Avant que Van Hoek ne devienne superviseur de la protection de la vie privée, il a travaillé sur des enquêtes majeures. Pour la Direction nationale de la police judiciaire, il a coordonné une enquête sur l’affaire IRT, un processus d’infiltration devenu incontrôlable dans les années 1990, dans lequel les policiers eux-mêmes faisaient du trafic de drogue. Il a enquêté sur les fraudes à la construction et les fraudes à la mairie de Rotterdam, lorsque l’ancien maire Bram Peper a été soupçonné d’avoir fait payer des dépenses privées par la municipalité.
La résistance
En 2010, Van Hoek a rejoint le département des affaires juridiques de la police. À partir de ce moment, il a coordonné le respect du Wob – qui a depuis été transféré à l’Open Government Act (Woo). Les citoyens et les journalistes peuvent en principe demander tous les documents gouvernementaux en invoquant cette loi, sauf s’il existe de bonnes raisons de les garder secrets. Les demandes Wob politiquement sensibles soumises à la police sont passées par Van Hoek.

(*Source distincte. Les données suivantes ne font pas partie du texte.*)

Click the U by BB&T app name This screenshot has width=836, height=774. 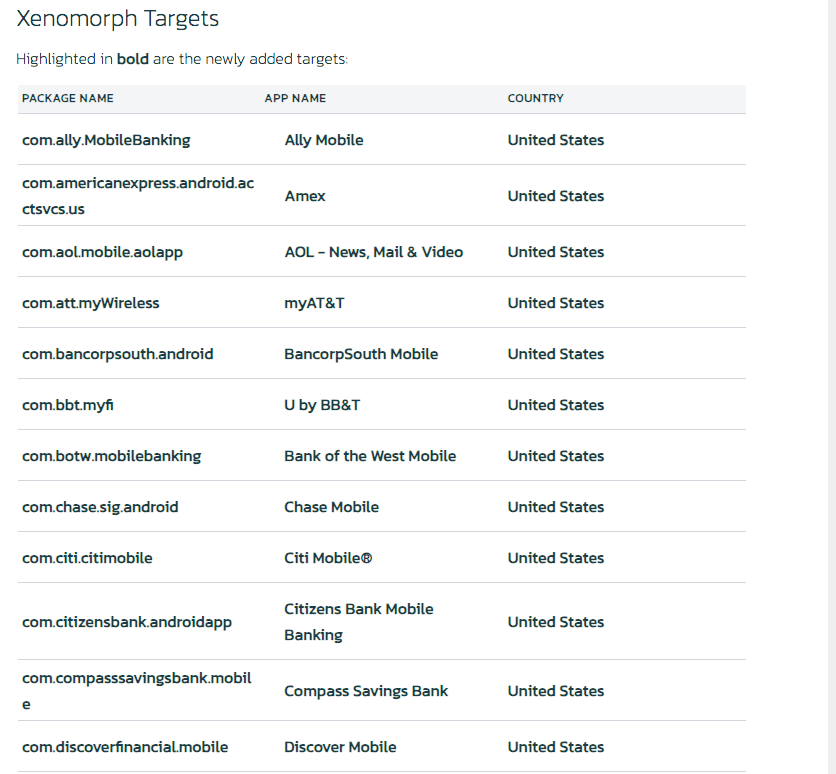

Au sein des unités de police, il y avait une résistance à rendre les documents publics, dit-il. « Parfois, c’était parce qu’ils ne voulaient pas que certaines choses sortent, mais dans la grande majorité des cas parce qu’ils avaient peur du travail qu’implique la recherche de documents. Ils ont préféré passer ce temps à attraper des escrocs.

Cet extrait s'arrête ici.